RUSSIAN ORTHODOX LEADER NOT READY TO MEET WITH POPE 
Copyright   1998 Nando.net   1998 Reuters News Service Moscow 
(April 14, 1998) 
The head of the Russian Orthodox Church said on Tuesday it was 
still too early for him to meet Pope John Paul for what would be 
the first top-level discussions between the two Christian 
churches in a millennium. "At the present time the prevalent view 
in the Russian Orthodox Church is that the ground for such a 
meeting has not been sufficiently prepared," Patriarch Alexiy II 
said in written answers to questions from Reuters.  "Not in a 
technical sense of course, but because we still do not have the 
necessary degree of understanding between our two churches of the 
problems and ways of solving them," he wrote ahead of the Russian 
Orthodox Easter next weekend. 
Pope John Paul has called for stronger relations between 
Christianity's different churches as believers prepare to 
celebrate the 2,000th anniversary of the birth of Jesus Christ. 
But the two church leaders have been unable to agree to meet and 
talks last June on a possible encounter collapsed. 
RUSSIA'S RELIGION LAW 
April 15, 1998 Moscow (AP) 
An American missionary has been forced to return to the United 
States under a Russia's new law restricting foreign religious 
groups, a news report said Wednesday.  Dan Pollard, former pastor 
of an independent Baptist church in Russia's Far East, was denied 
renewal of his visa and left Russia in March, the 
English-language Moscow Times reported. 
The newspaper said that Pollard, who started a church in 1992 in 
the Pacific coast town of Vanino, more than 4,000 miles east of 
Moscow, is one of the first foreigners forced out under the new 
restrictions.  In an interview, Pollard told the newspaper that a 
local official in the Khabarovsk region told him he wanted to rid 
the region of foreign missionaries. 
  
VATICAN: POPE CAN'T VISIT ISRAEL DUE TO 'POLITICAL CONTEXT' 
By Lisa Palmieri-billig Rome (April 19) Jerusalem Post 
Vatican Secretary of Relations between States Monsignor Jean 
Louis Tauran yesterday dampened expectations of a papal visit to 
Israel in the near future.  He told reporters that in "today's 
political context the conditions" necessary for a papal visit, 
"do not exist..."  While ruling out a visit "at this moment," he 
left the future open. 
"Let's see what happens in two years.
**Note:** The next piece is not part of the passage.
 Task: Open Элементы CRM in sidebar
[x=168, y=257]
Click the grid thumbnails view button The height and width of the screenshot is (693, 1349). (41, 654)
The great dilemma of the 
Holy Father, said Tauran, is that if he makes a pilgrimage to the 
Holy Land, instead of being "a symbol of peace" it would 
"legitimize, consecrate, situations of international injustice." 
Tauran, considered the Vatican's "foreign minister," said there 
was great "frustration among both the Palestinian and Israeli 
populations regarding the peace process begun in Madrid. They ask 
what fruits has it brought, and the reply is 'none.'" 
He said there was "danger that we are moving toward dramatic 
developments... that the frustration will lead to irrational 
reactions. I think that those responsible politically for the 
region, from whichever side, and the international community, 
must be aware of the risks of such deep frustration." 
  
BISHOP SAYS THE BIBLE IS ROOT OF HOMOPHOBIA 
by Ruth Gledhil, Religion Correspondent - London Times 4/18/98 
THE leader of the Anglican Church in Scotland today accuses the 
churches of homophobia and links this to "ignorant" Bible texts. = 
The Right Rev Richard Holloway, Bishop of Edinburgh, will tell 
the conference of the Lesbian and Gay Christian Movement in 
London: "Violent homophobia is still alive and kicking, and much 
of it is motivated by religious zeal." He says: "The Bible, 
though it is one of our greatest treasures, is also our greatest 
danger." 
His comments will cause further anguish in a Church struggling to 
control the conflict over homosexuality. On Easter Day Peter 
Tatchell, the gay rights campaigner, pictured, was charged with 
"riotous or violent behaviour in a church" after disrupting the 
Archbishop of Canterbury's sermon. 
In his address, released yesterday to The Times, Bishop Holloway 
says that traditional religions are being abandoned as "primitive 
superstitions" because they cannot change. "This is why many 
feminists have abandoned Christianity," he says. "They see it as 
incurably patriarchal and oppressive." 
He says the Bible can no longer be read as a fixed and unchanging 
law, and must be seen as "flawed and fallible". Declaring that 
eventually the churches will accept homosexuality, he says: "We 
have recently abandoned the text's tyranny over women, as we 
abandoned its justification of slavery, and soon we'll abandon 
its ignorant misunderstanding of homosexuality.